*How to complete this task:* Beginning with the line containing "Where should I", transcribe every line exactly down to the last one in the records below, and drop the pictures.

*Material provided:*
⟨
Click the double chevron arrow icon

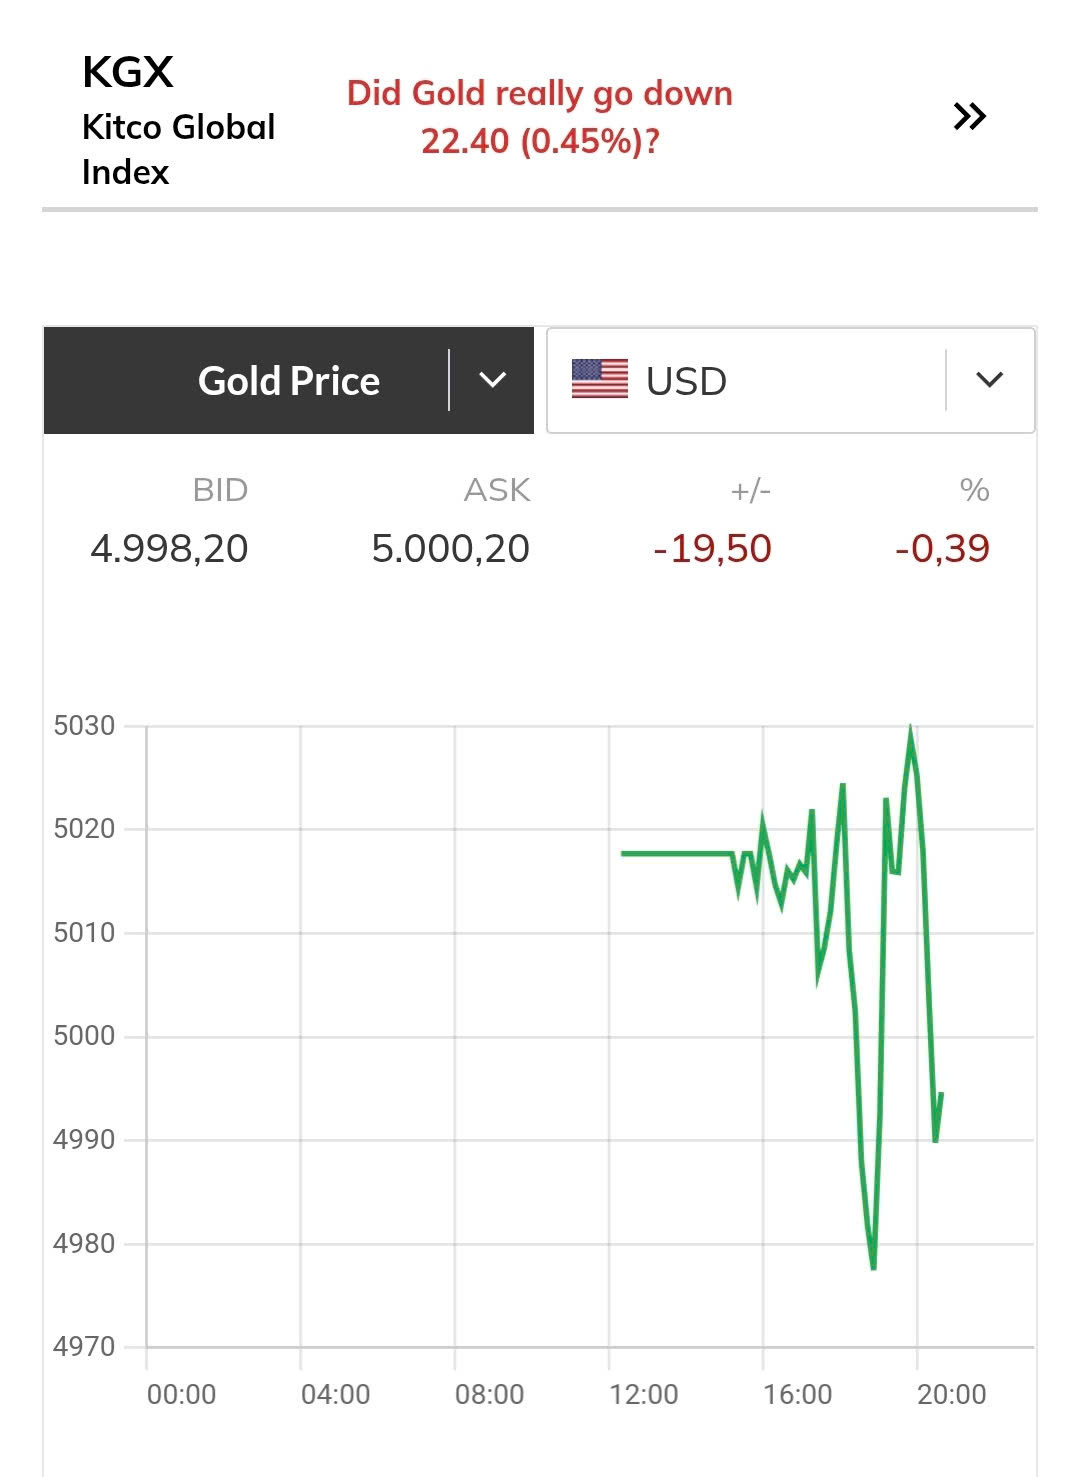point(969,117)
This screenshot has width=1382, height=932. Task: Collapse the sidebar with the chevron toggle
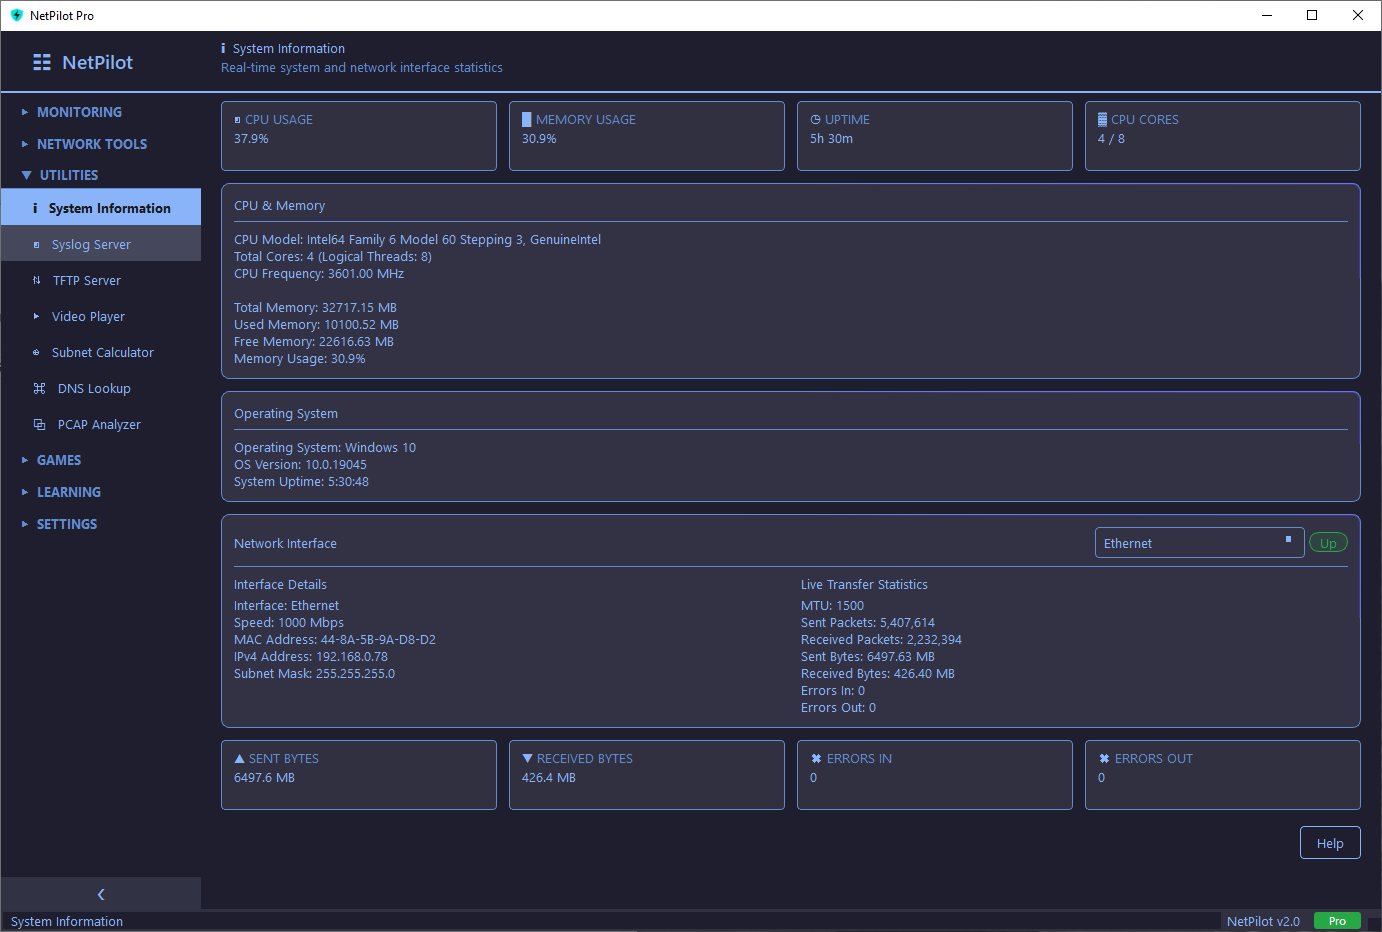click(100, 893)
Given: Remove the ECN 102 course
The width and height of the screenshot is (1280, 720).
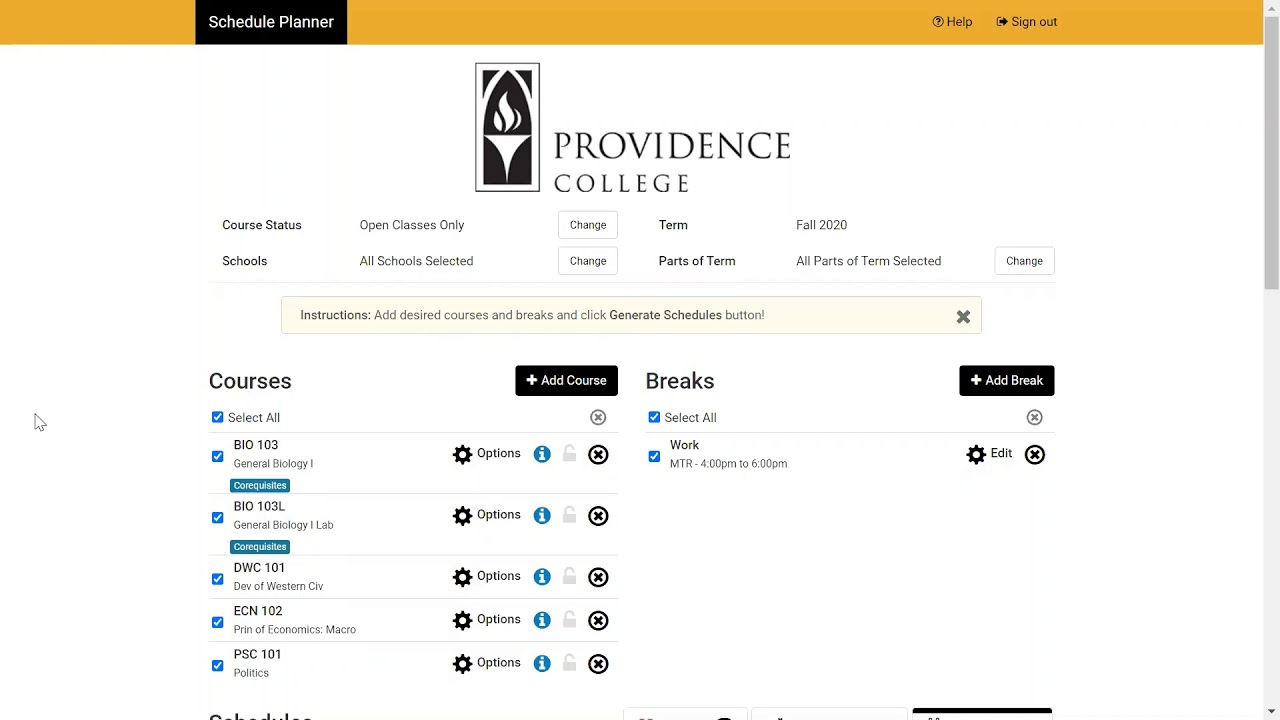Looking at the screenshot, I should click(x=598, y=620).
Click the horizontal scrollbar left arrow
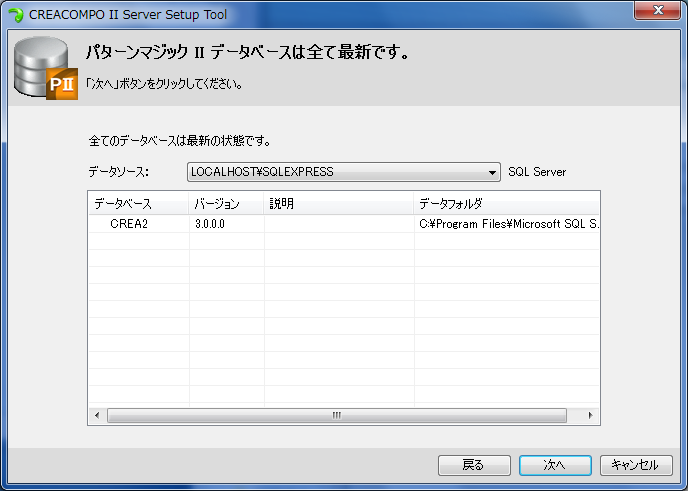The height and width of the screenshot is (491, 688). [x=97, y=415]
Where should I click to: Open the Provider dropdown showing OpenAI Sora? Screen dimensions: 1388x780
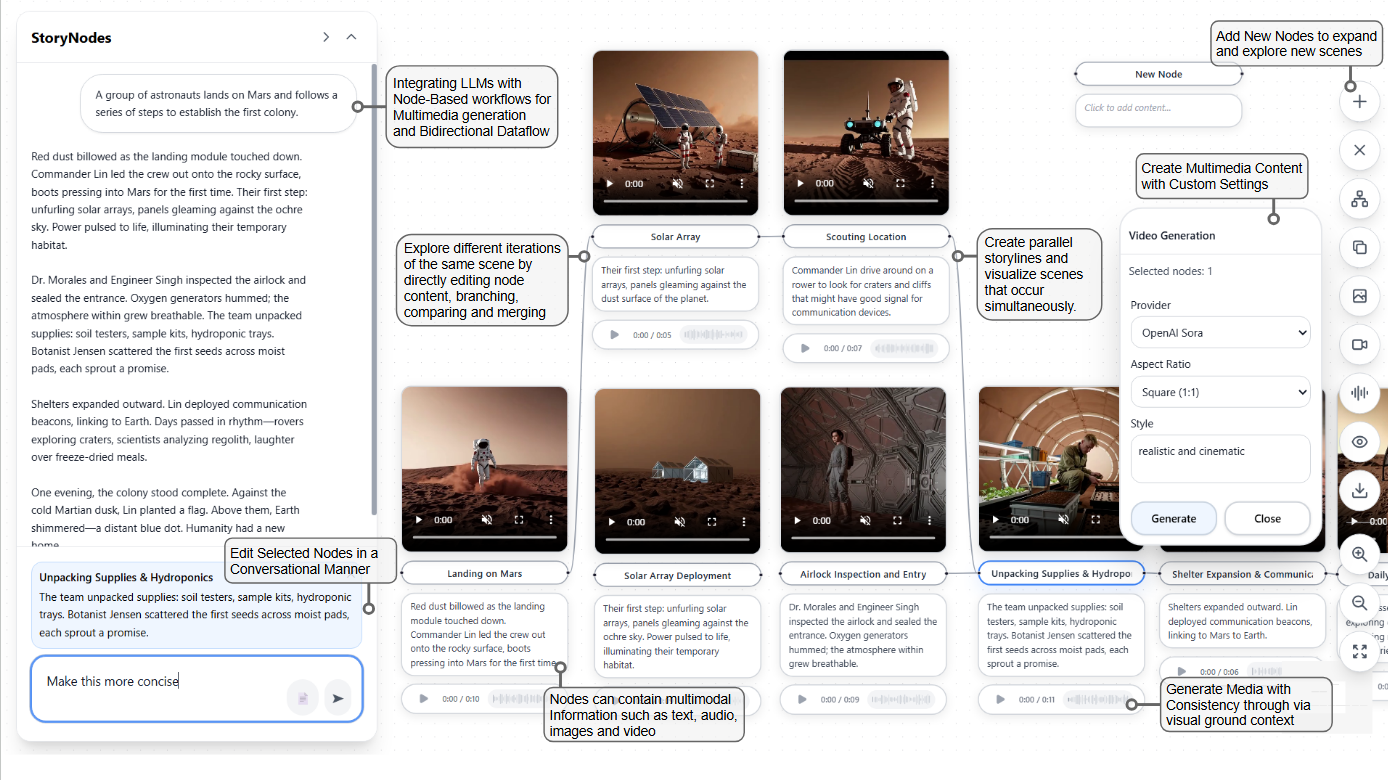(x=1220, y=332)
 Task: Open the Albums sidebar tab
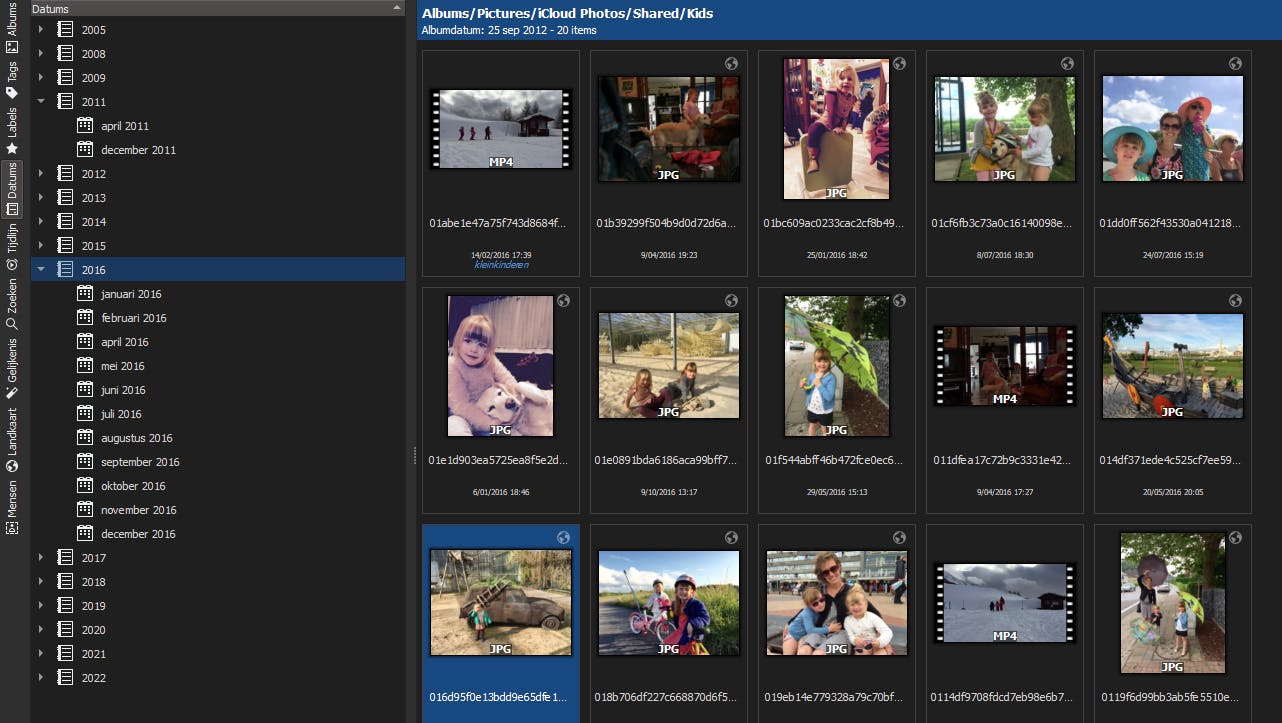click(12, 27)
⟩
*Problem solution:*
Where should I click to: Open the Provider dropdown showing OpenAI Sora? Screen dimensions: 1388x780
(x=1220, y=332)
 Task: Open the Albums sidebar tab
click(12, 27)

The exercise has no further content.